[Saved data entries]
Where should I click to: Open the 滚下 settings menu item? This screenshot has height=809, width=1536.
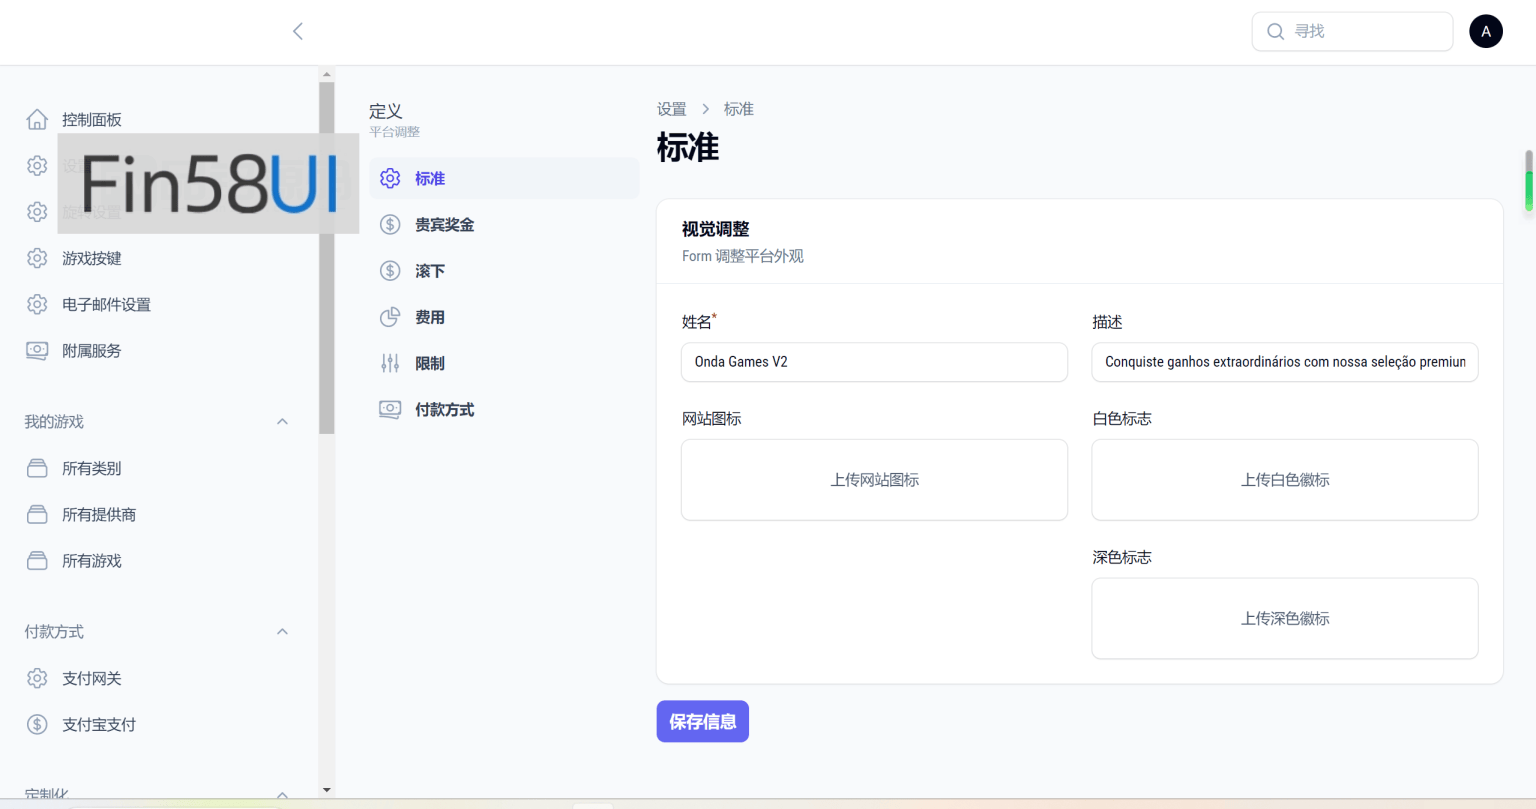pyautogui.click(x=430, y=271)
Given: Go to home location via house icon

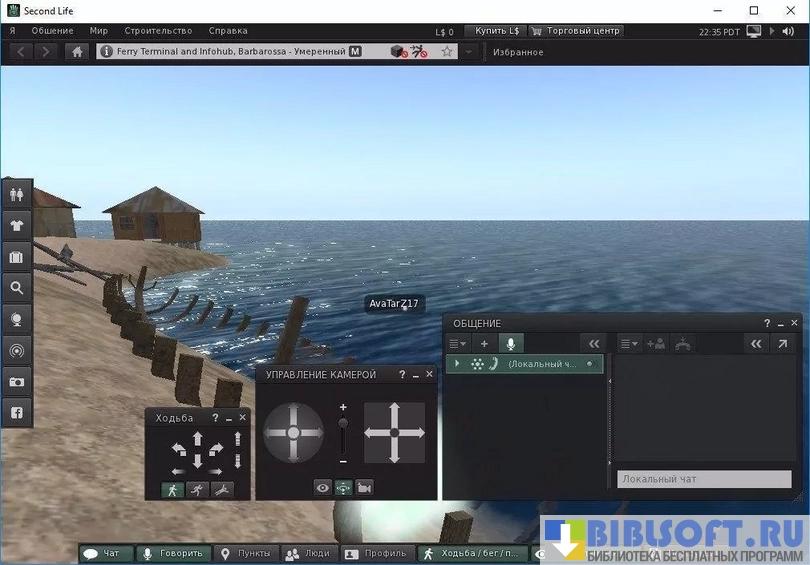Looking at the screenshot, I should coord(77,51).
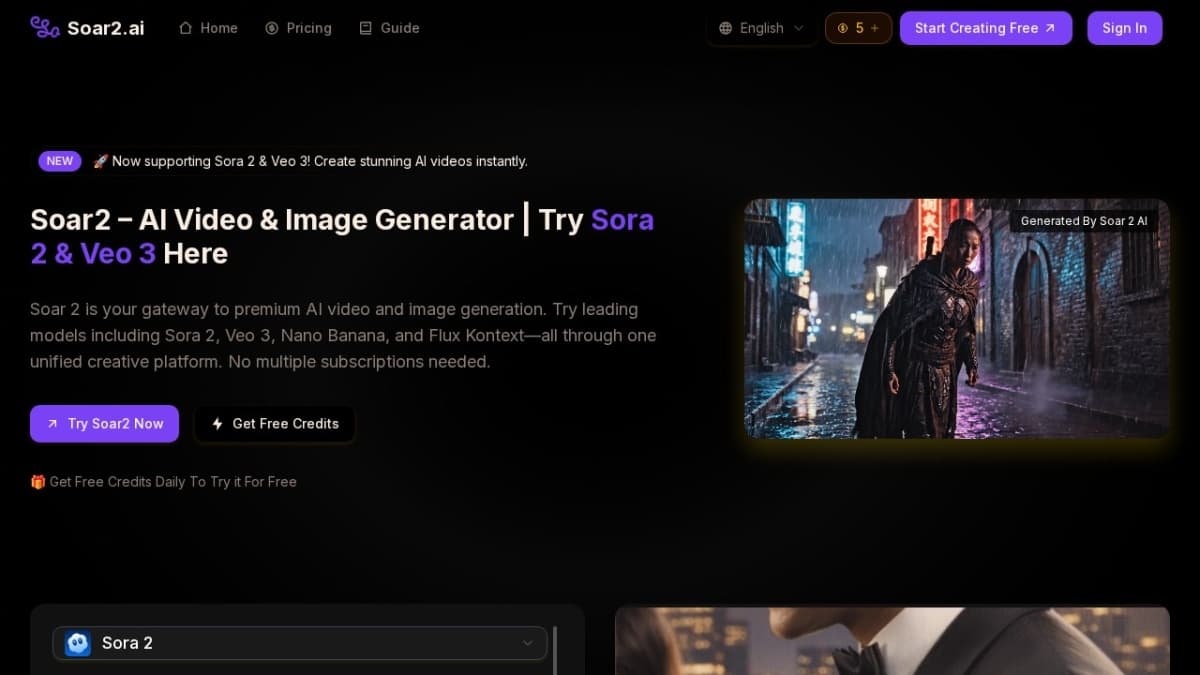
Task: Open the English language dropdown
Action: pos(761,28)
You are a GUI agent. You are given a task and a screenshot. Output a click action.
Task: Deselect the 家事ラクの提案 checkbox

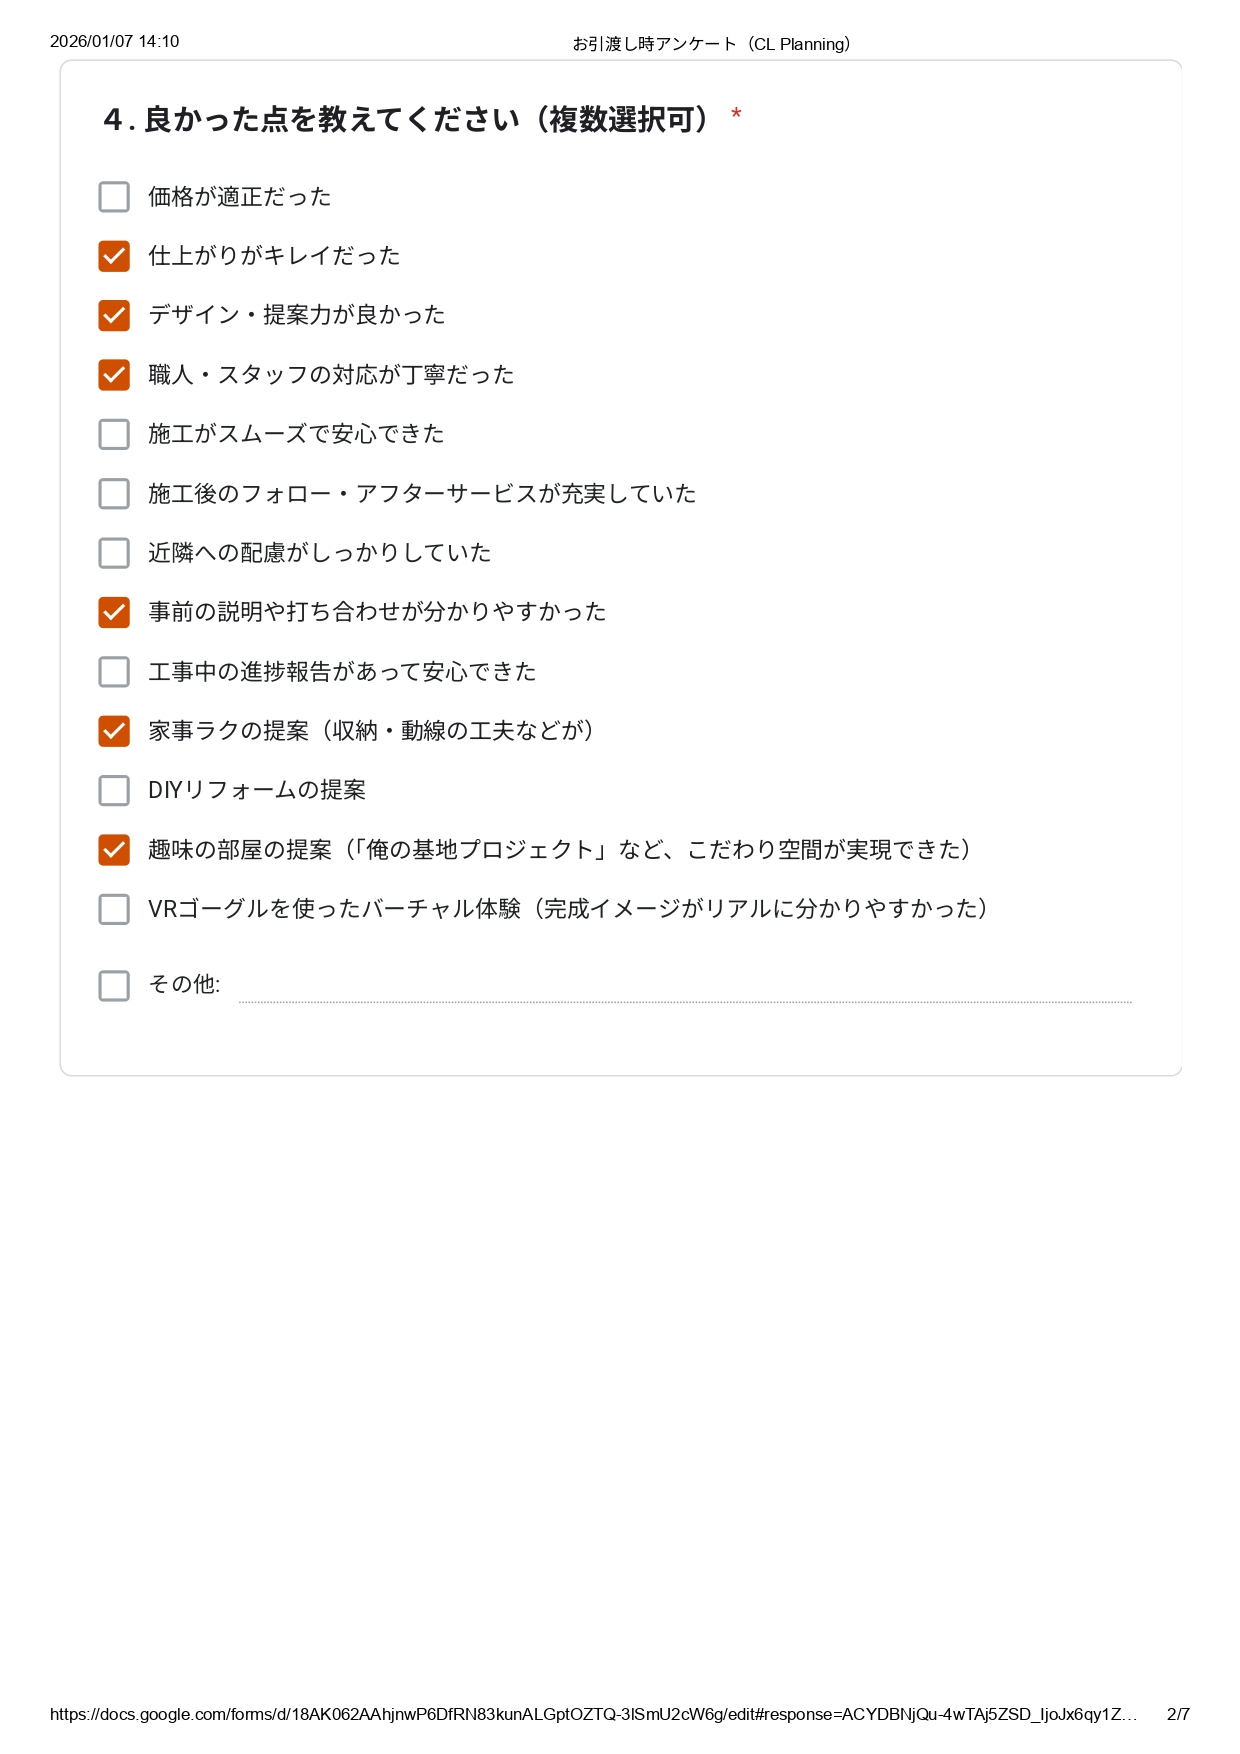point(114,731)
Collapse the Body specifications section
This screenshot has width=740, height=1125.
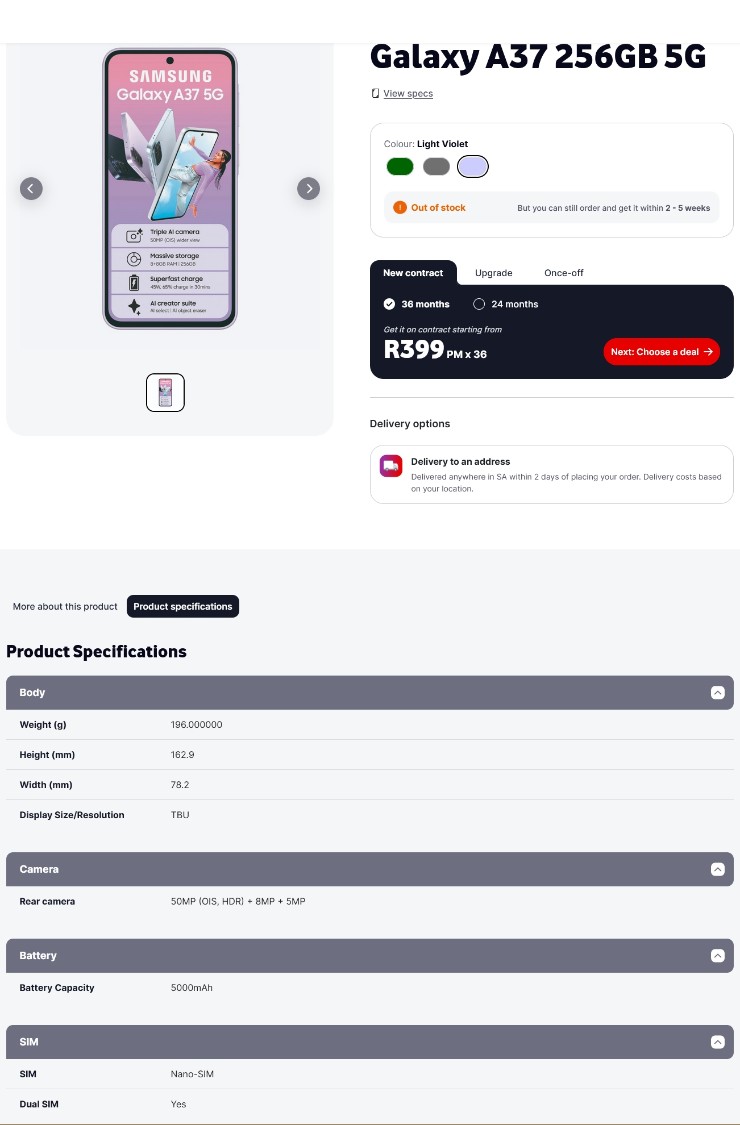coord(718,692)
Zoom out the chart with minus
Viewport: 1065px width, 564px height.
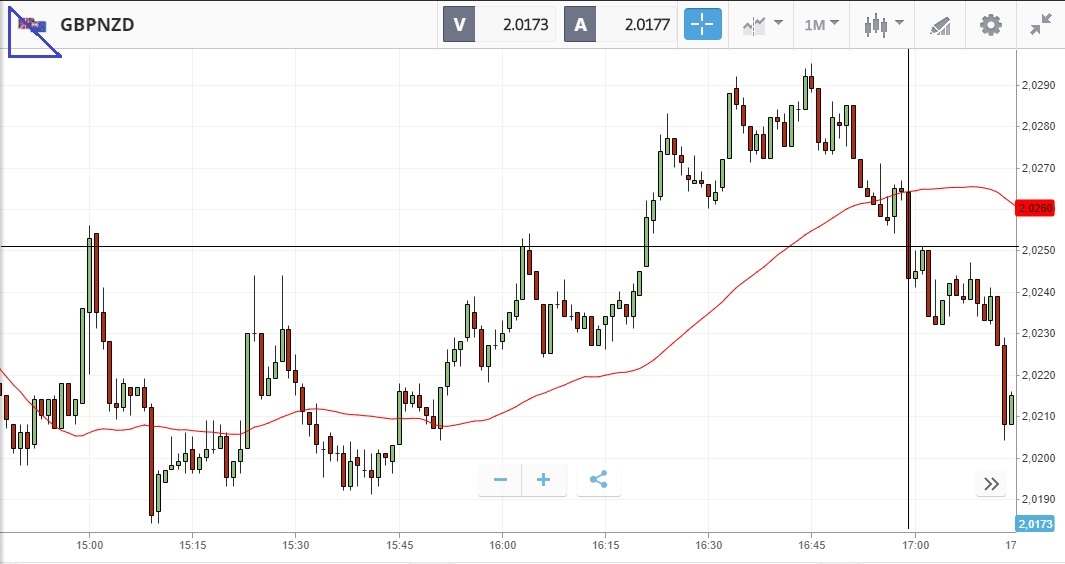[500, 480]
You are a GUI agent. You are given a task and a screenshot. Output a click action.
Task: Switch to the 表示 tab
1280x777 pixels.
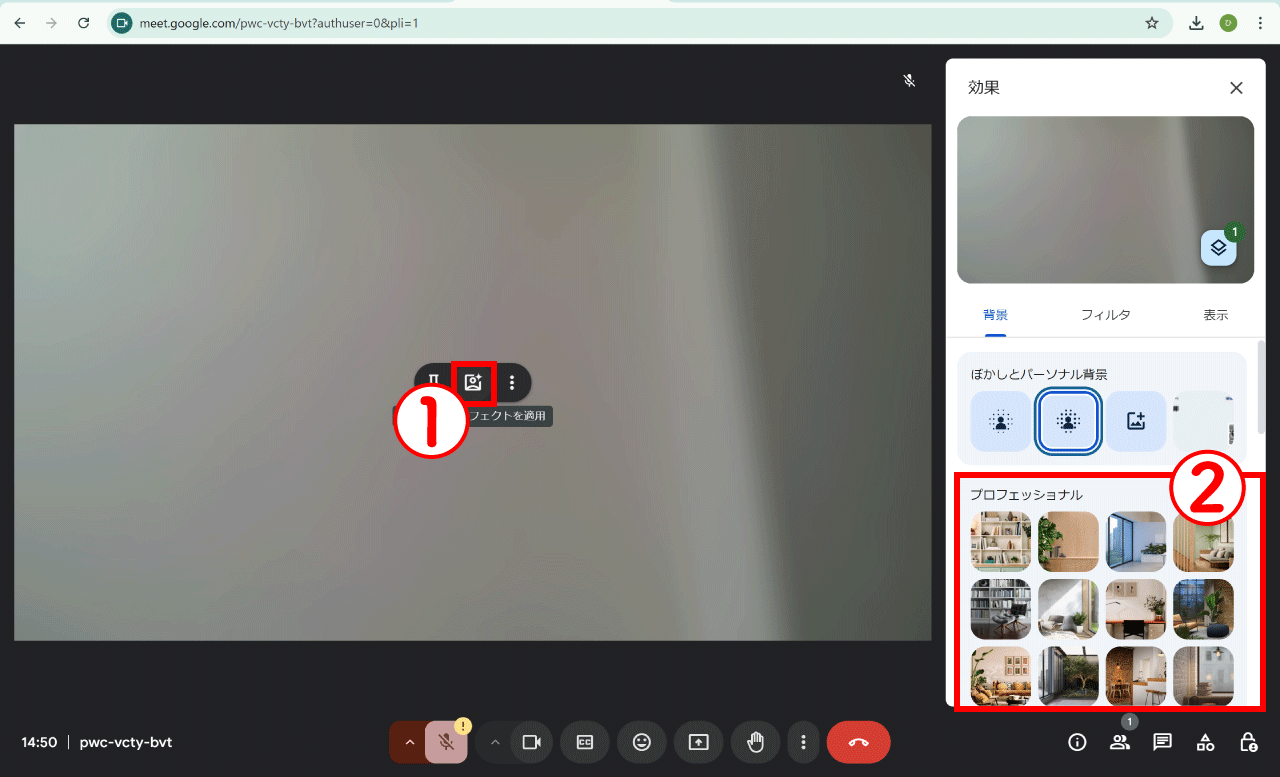pyautogui.click(x=1216, y=314)
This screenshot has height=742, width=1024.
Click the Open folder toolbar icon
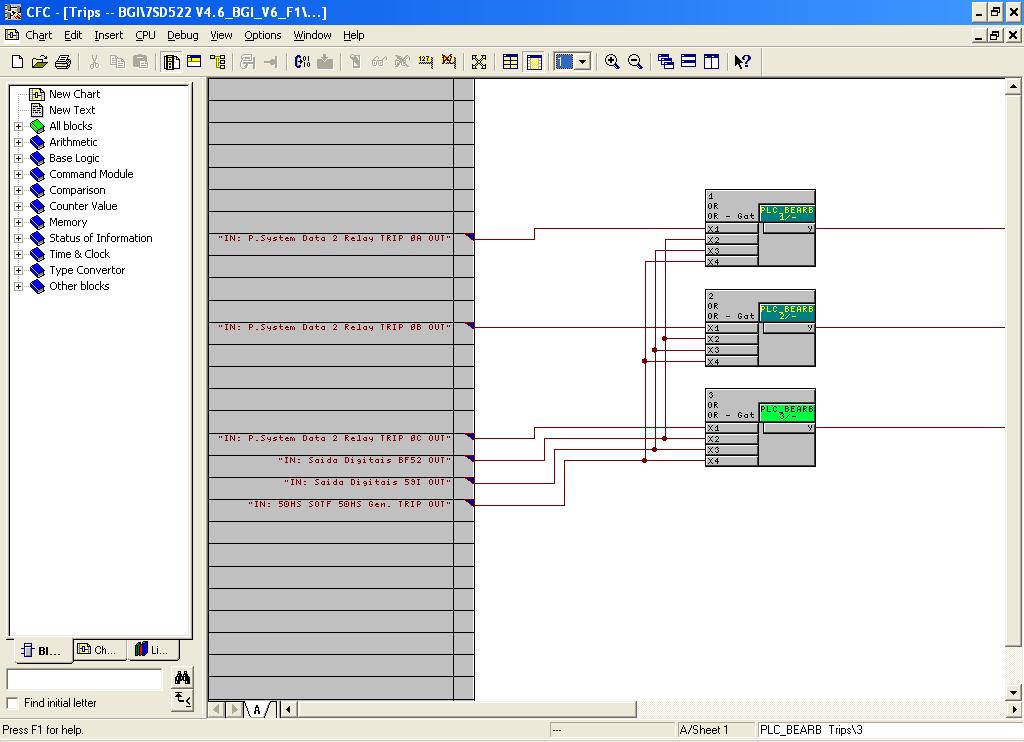pyautogui.click(x=40, y=62)
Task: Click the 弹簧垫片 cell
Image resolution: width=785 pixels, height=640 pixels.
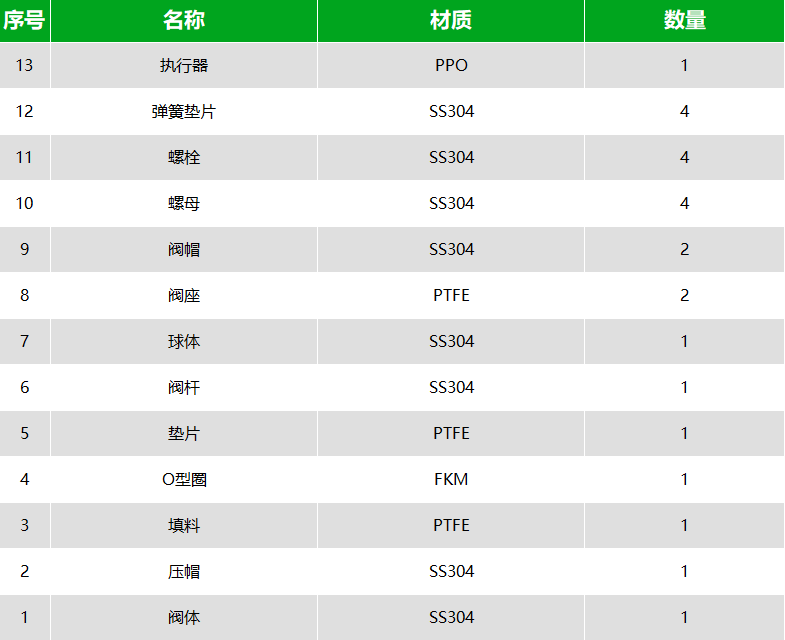Action: (184, 111)
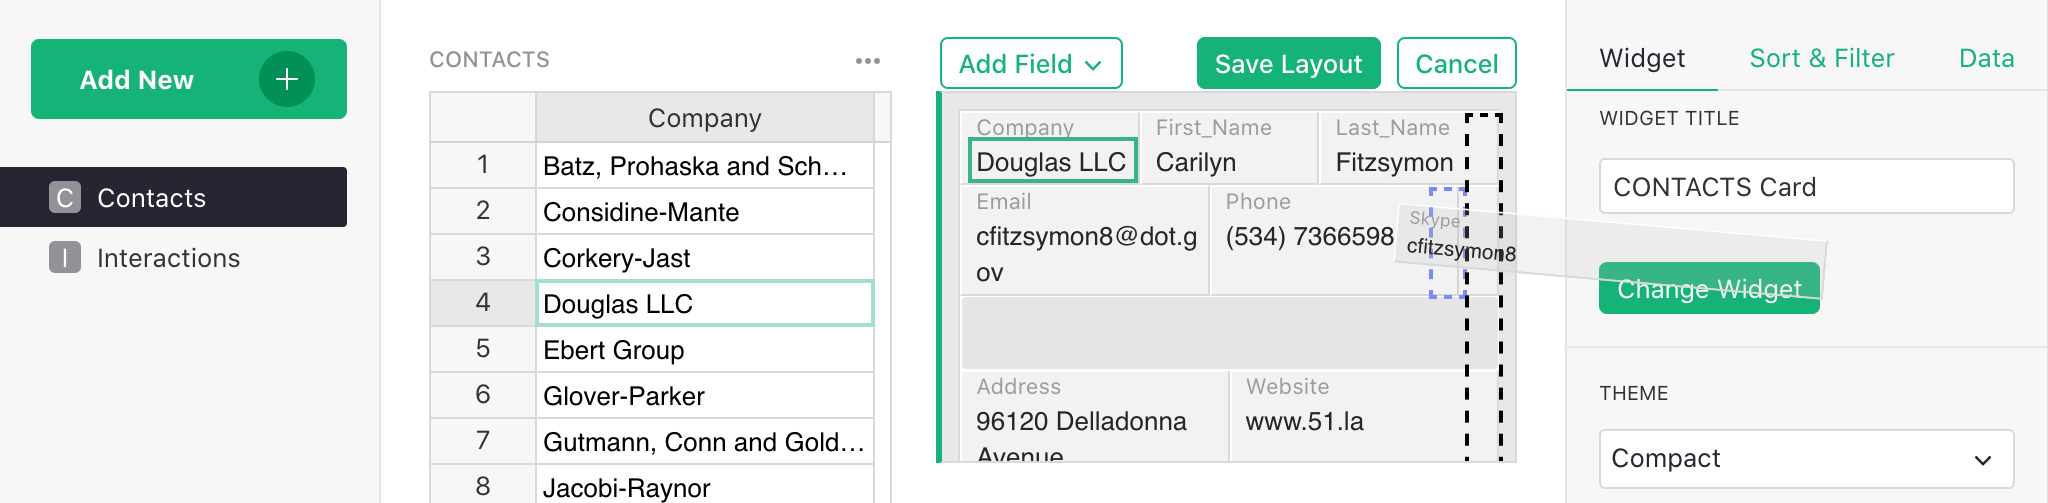The image size is (2048, 503).
Task: Cancel the layout editing
Action: point(1456,64)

▶ _Problem_
The task requires that every line above be transcribed exactly, without the images.

▶ _Solved exercise_
Where should I click to: Open the 滚下 settings menu item? This screenshot has height=809, width=1536.
pyautogui.click(x=430, y=271)
Given: Go to home location via house icon

Looking at the screenshot, I should coord(77,51).
Task: Open the English language dropdown
Action: pos(761,28)
You are a GUI agent. You are given a task and a screenshot. Output a click action.
Task: Deselect the 家事ラクの提案 checkbox

point(114,731)
Collapse the Body specifications section
This screenshot has width=740, height=1125.
coord(718,692)
Zoom out the chart with minus
Viewport: 1065px width, 564px height.
[500, 480]
You are a GUI agent. You are given a task and a screenshot. Output a click action.
Task: Switch to the 表示 tab
1280x777 pixels.
pyautogui.click(x=1216, y=314)
This screenshot has height=742, width=1024.
Click the Open folder toolbar icon
pyautogui.click(x=40, y=62)
Task: Click the 弹簧垫片 cell
Image resolution: width=785 pixels, height=640 pixels.
Action: (184, 111)
The image size is (2048, 503).
Task: Cancel the layout editing
Action: point(1456,64)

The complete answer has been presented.